On page 34 of their 2008 report Licensed to Hug: How Child Protection Policies Are Poisoning the Relationship Between the Generations and Damaging the Voluntary Sector, authors Frank Furedi & Jennie Bristow make the following bold claim (emphasis mine, quotes-within-the-quote from David Pearson of the Churches' Child Protection Advisory Service (CCPAS), now known as Thirtyone:eight):
While most organisations working with children are able to vet each adult who will come into contact with children, the church, by its very nature, 'holds its doors open to anyone'. It is known that church congregations do attract sex offenders, 'so inevitably people are coming in all the time who are in contact with children'.
However, the claim is as bold as the supporting evidence is un-cited.
Scandals involving sex offenders within church hierarchies are well-known, but I've never heard of the claim that they are prevelant within congregations too. I'm not even sure how you would determine this, as most churchgoers probably wouldn't be open about their sex offending (unless, I suppose, they were required to be by law).

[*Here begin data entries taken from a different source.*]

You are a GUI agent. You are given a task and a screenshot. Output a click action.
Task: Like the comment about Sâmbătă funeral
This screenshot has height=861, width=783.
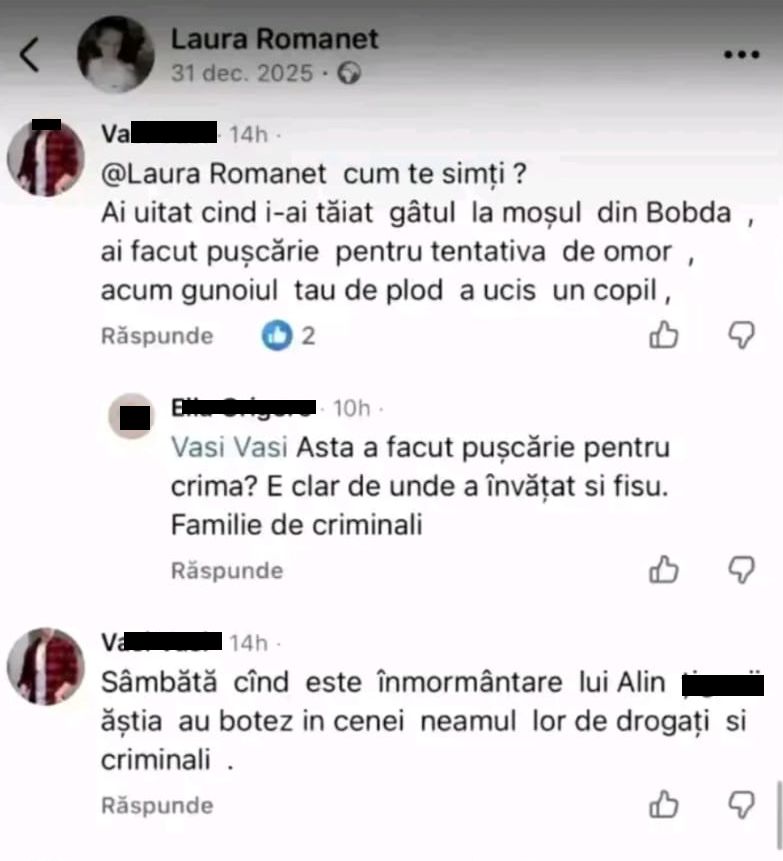tap(664, 804)
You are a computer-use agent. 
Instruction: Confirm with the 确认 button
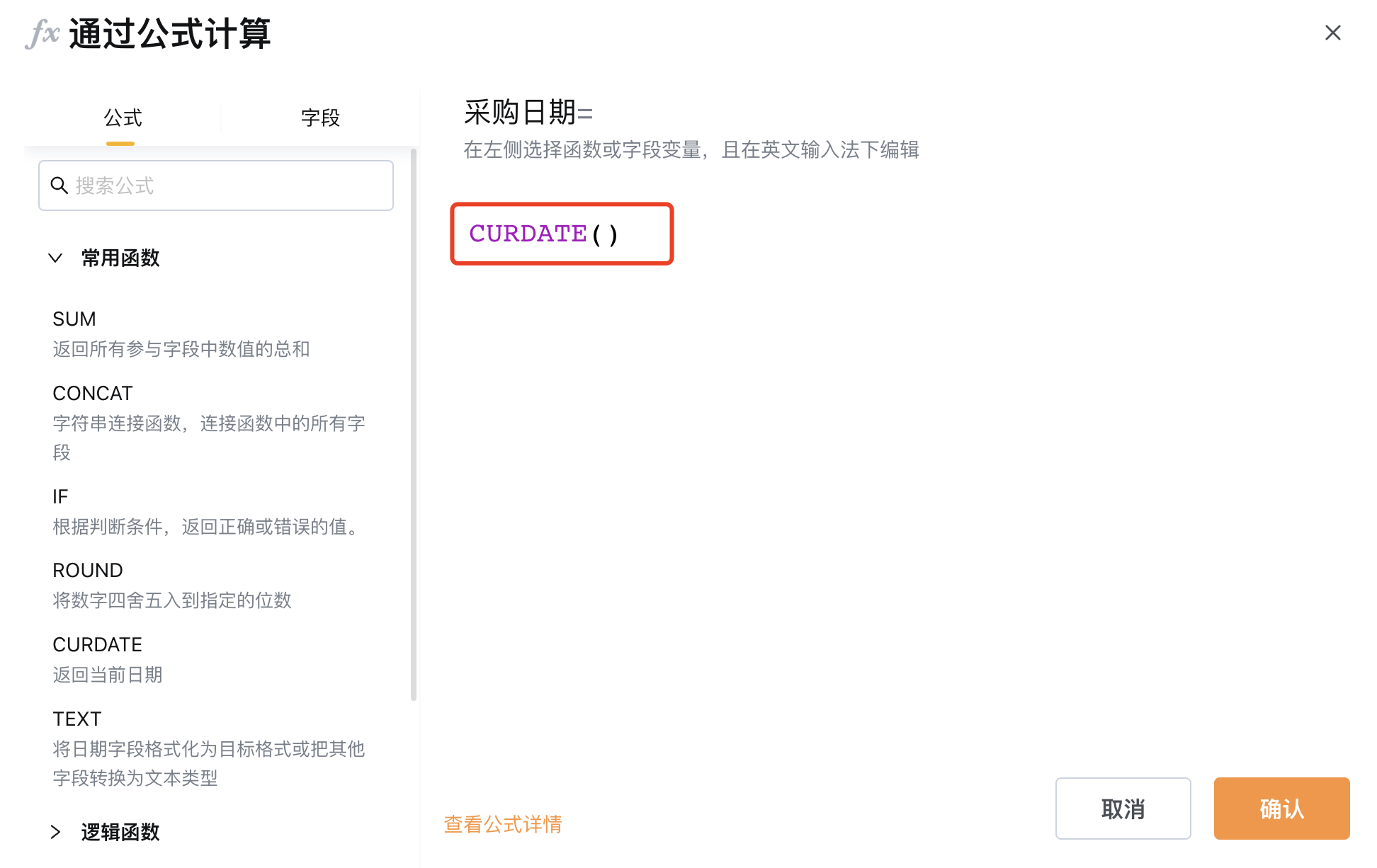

The only relevant article I could find is this one which discusses the prevelance of sex offenders within various institutions, including churches, and includes the following quote from 'University of South Australia emeritus professor Freda Briggs':
Paedophiles are attracted to positions where there are children, and celibacy is no impediment to them because they're not likely to fall in love with women and get married. And, of course, also, paedophiles like to be in a position where they have power and authority, and being a priest enables you to do that...The Church is, psychologically, a good place for paedophiles because church congregations tend to think the best of people, are not suspicious, and even convicted child-sex offenders have been allowed back into the Church and even allowed back into where they are in programs for children and in choirs.
However this again seems to be talking about those in positions of power rather than lay congregants. Also, the article is from 2013.